Selected extract:
Scenario A — ART timing: A 42-year-old HIV-positive man is diagnosed with cryptococcal meningitis (CSF India ink positive, CrAg positive). His CD4 count is 38 cells/µL. He is started on Amphotericin B + flucytosine. His wife asks whether ART should be started immediately. When should ART be initiated, and why?

Analysis: ART should be deferred for 4–6 weeks (approximately 5 weeks) after starting antifungal therapy in cryptococcal meningitis. This is the single most important exception to the 'start ART as soon as possible' rule. Early ART in cryptococcal meningitis (within 1–2 weeks of antifungal induction) significantly increases the risk of cryptococcal IRIS, which is associated with high mortality due to raised intracranial pressure and CNS inflammation. The antifungal induction phase must be completed and the antigen burden reduced before immune reconstitution begins. Continue Amphotericin B + flucytosine × 2 weeks → fluconazole consolidation → start ART at ~5 weeks.

Scenario B — IRIS diagnosis: A 30-year-old woman with HIV and pulmonary TB started ART (TLD) 3 weeks ago after 4 weeks of TB treatment. Her CD4 has risen from 55 to 120 cells/µL. She now presents with high fever, worsening cough, and a new CXR showing increased bilateral infiltrates and hilar lymphadenopathy. Her sputum CBNAAT is negative for MTB. What is the diagnosis, and what is the management?

Analysis: Paradoxical TB-IRIS — clinical worsening of TB features (worsening CXR, fever, hilar lymphadenopathy) occurring 3 weeks after ART initiation, with evidence of immune reconstitution (CD4 rising, viral load suppressing), and negative sputum CBNAAT (no new drug resistance or new TB). Management: continue both ART and anti-TB therapy (never stop ART for IRIS). For moderate-to-severe IRIS (worsening CXR + systemic features): add prednisolone 1 mg/kg/day × 4 weeks then taper.

Entries shown:
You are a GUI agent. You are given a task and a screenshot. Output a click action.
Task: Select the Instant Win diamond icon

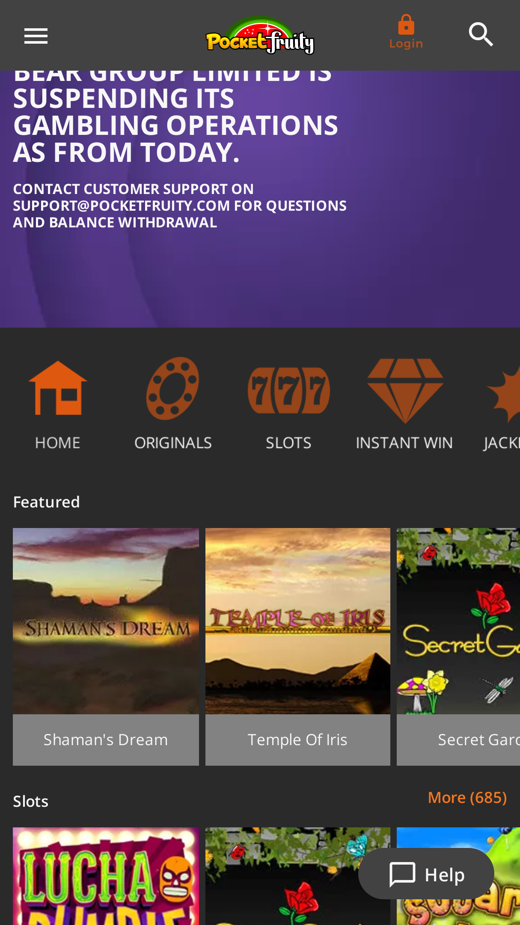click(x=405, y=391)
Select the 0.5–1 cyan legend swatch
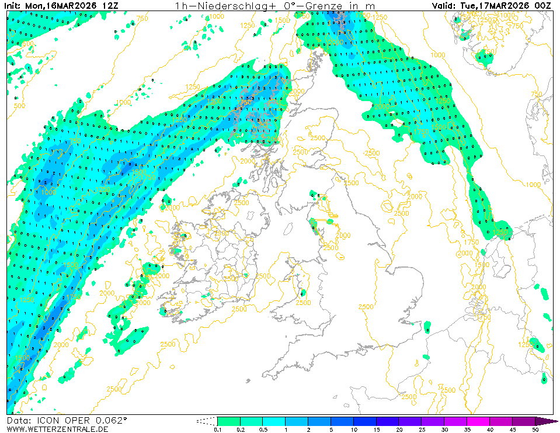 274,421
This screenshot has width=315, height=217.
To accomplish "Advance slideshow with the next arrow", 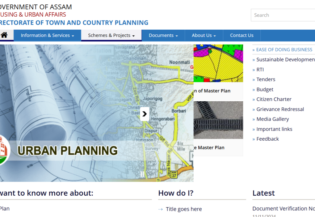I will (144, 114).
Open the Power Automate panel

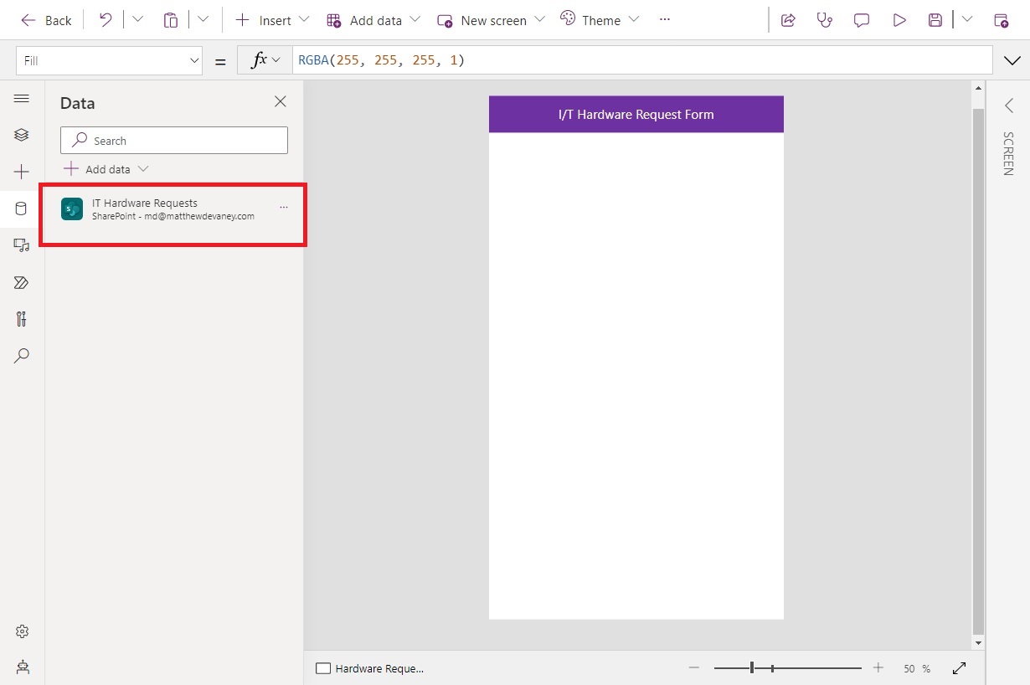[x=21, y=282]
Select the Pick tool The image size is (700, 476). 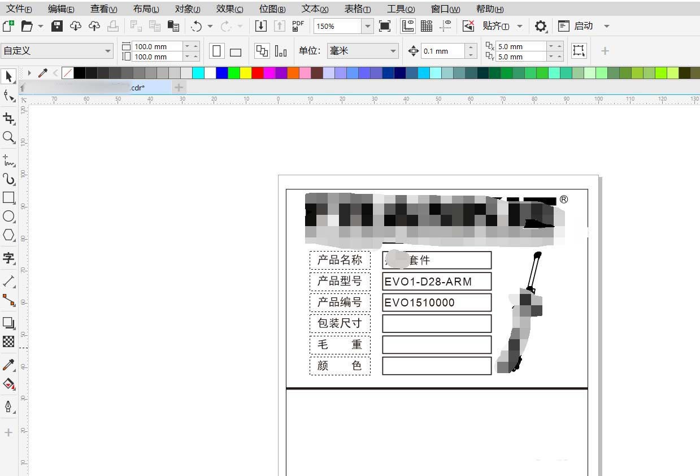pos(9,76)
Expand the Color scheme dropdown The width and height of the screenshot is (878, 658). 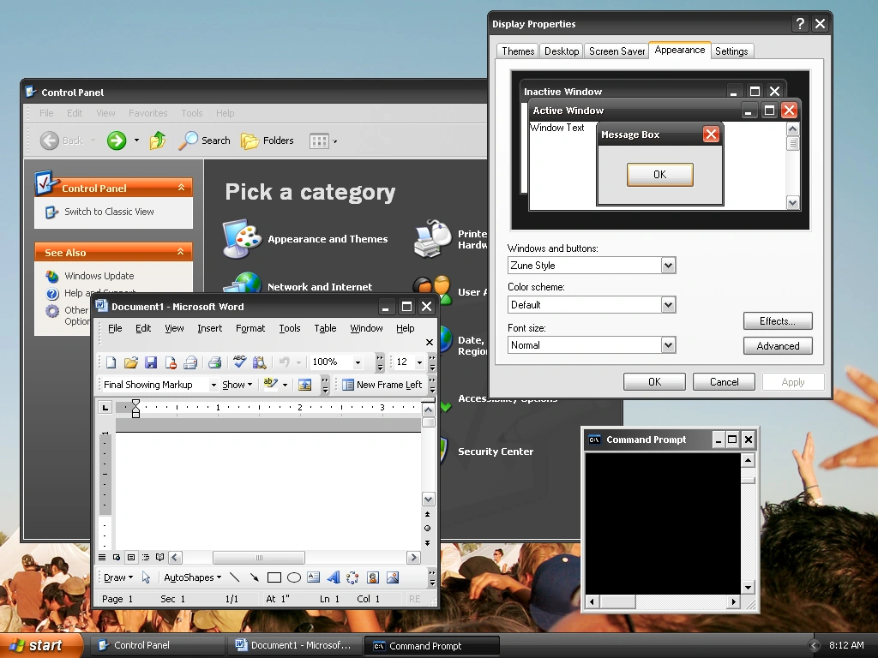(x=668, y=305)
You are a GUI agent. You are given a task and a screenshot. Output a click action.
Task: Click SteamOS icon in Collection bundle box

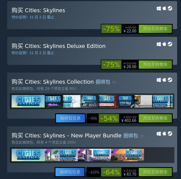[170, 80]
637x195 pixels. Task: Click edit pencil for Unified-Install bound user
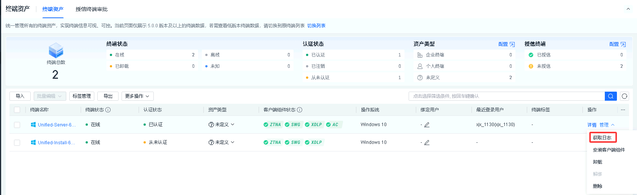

Task requirements:
Please write what comes next in the clinical scenarios on ART timing and IRIS in HIV, starting after their last sentence.

Written response:
Scenario C — PEP: A 26-year-old nurse sustains a deep needlestick injury from an HIV-positive patient (viral load 14,000 copies/mL) at 10 pm. She comes to the casualty department 3 hours later. What is the immediate management? What is the duration of therapy, and when should she be retested for HIV?

Analysis: Immediately start PEP (exposure was 3 hours ago — well within 72-hour window). Wash the wound thoroughly with soap and water. Baseline HIV test (to confirm she is currently HIV-negative). Start TDF + 3TC + DTG once daily × 28 days (NACO preferred PEP regimen). Report to occupational health. Retest HIV at 6 weeks and 3 months post-exposure. During the 3-month window: use barrier contraception, avoid blood/organ donation. Counsel on adherence — incomplete PEP course significantly reduces efficacy.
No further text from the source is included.